First of all, number of lines is a terrible measure of code size or complexity. It's trivially influenced by how liberally you use empty lines, for example.

Second, Rust is a curly brace language, so you'll have 1 extra line for each scope, that in itself accounts for 17 lines for this code. That doesn't really increase conciseness, readability, or complexity of the code at all. There are also lines in the Python code that contract a normally multi-line statement into one, e.g. `if isPrime: yield n-1`

There is also no need for the `VecDeque`

. You are only using the initial vector of primes to return them one by one. `Vec::into_iter()`

or `Vec::drain()`

can do that just fine.
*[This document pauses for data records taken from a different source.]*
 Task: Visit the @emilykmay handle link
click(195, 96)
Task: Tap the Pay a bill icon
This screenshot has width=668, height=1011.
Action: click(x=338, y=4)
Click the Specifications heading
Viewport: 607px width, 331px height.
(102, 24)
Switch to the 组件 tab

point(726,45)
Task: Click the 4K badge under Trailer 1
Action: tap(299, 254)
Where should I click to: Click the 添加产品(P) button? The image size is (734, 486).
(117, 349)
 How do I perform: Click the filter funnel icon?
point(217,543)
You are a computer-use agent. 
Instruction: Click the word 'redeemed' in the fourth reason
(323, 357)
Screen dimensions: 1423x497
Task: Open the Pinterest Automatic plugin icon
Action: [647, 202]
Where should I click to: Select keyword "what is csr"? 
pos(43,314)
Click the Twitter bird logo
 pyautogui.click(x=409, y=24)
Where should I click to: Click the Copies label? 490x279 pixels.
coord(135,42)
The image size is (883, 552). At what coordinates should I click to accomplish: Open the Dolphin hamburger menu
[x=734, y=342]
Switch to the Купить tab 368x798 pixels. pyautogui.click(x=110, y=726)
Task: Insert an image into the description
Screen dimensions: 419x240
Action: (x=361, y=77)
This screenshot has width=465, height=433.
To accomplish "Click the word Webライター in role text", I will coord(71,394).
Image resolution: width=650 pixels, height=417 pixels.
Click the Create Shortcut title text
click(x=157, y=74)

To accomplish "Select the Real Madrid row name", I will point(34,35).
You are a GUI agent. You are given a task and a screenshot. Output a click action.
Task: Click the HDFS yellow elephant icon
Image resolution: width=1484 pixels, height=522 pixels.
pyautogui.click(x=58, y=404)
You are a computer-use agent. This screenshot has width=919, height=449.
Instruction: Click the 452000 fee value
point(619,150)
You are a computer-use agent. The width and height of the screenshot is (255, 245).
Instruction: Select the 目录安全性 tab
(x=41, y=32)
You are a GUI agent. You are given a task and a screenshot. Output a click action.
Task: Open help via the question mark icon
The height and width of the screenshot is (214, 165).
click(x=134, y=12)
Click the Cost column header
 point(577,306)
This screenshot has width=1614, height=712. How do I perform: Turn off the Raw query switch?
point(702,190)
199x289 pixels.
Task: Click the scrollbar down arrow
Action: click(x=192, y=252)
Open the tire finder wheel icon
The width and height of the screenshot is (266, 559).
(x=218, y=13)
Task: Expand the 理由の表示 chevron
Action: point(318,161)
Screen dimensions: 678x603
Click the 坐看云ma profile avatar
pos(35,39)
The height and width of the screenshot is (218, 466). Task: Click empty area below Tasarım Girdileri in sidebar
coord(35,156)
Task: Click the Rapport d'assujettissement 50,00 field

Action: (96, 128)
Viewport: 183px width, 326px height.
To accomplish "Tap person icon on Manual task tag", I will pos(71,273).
So you could just `.chain()`

the actual implementation onto the end of the set of hard-coded seeding primes.

With the suggested modifications, the Rust code becomes 86 lines, and it's not any more convoluted than the Python version; the main source of it being longer is now the declaration and instantiation of the `RollingSorensen`

struct, which is 2 * 8 = 16 lines, accounting for almost all of the code size difference.

TL;DR: the Rust code being somewhat longer seems to have nothing to do with generators.

3 Likes

One small thing: I guess, the `let n = start; std::iter::repeat_with(move || { …; n += 1; …; is_prime.then(n-1) }.flatten()`

I came up with above is more naturally written as `(start..).filter(move |&n| { …; …; is_prime })`

. So the thing looks like

```
fn rolling_sorenson() -> impl Iterator<Item = u64> {
let start = 100;
let primes = [
2, 3, 5, 7, 11, 13, 17, 19, 23, 29, 31, 37, 41, 43, 47, 53, 59, 61, 67, 71, 73, 79, 83, 89,
97,
];
let mut r = f64::sqrt(start as f64) as u64 + 1;
let mut s = r * r;
let mut delta = r + 2;
let mut t = vec![vec![]; (delta + 1) as usize];
for p in primes.into_iter().take_while(|&p| p < r - 1) {
let j = (p - (start % p)) % p;
t[j as usize].push(p);
}
let mut pos = 0;
primes.into_iter().chain((start..).filter(move |&n| {
let mut is_prime = true;
while let Some(p) = t[pos as usize].pop() {
t[((pos + p) % delta) as usize].push(p);
is_prime = false;
}
if n == s {
if is_prime {
t[((pos + r) % delta) as usize].push(r);
is_prime = false;
}
r += 1;
s = r * r;
}
pos = (pos + 1) % delta;
if pos == 0 {
delta += 2;
t.extend([vec![], vec![]]);
}
is_prime
}))
}
```

*Edit:* Also, my `main`

function above can be simplified to

```
fn main() {
let args = Args::parse();
for p in rolling_sorenson().take_while(|&p| p < args.n) {
println!("{}", p);
}
}
```

The Rust program is already down to 64 lines now.

5 Likes

Cool - I like this solution. I picked up several things from you here, but main one is returning an iterator, because this avoids the need for a Self struct to keep the state - which is also what the generator does in the py3 version.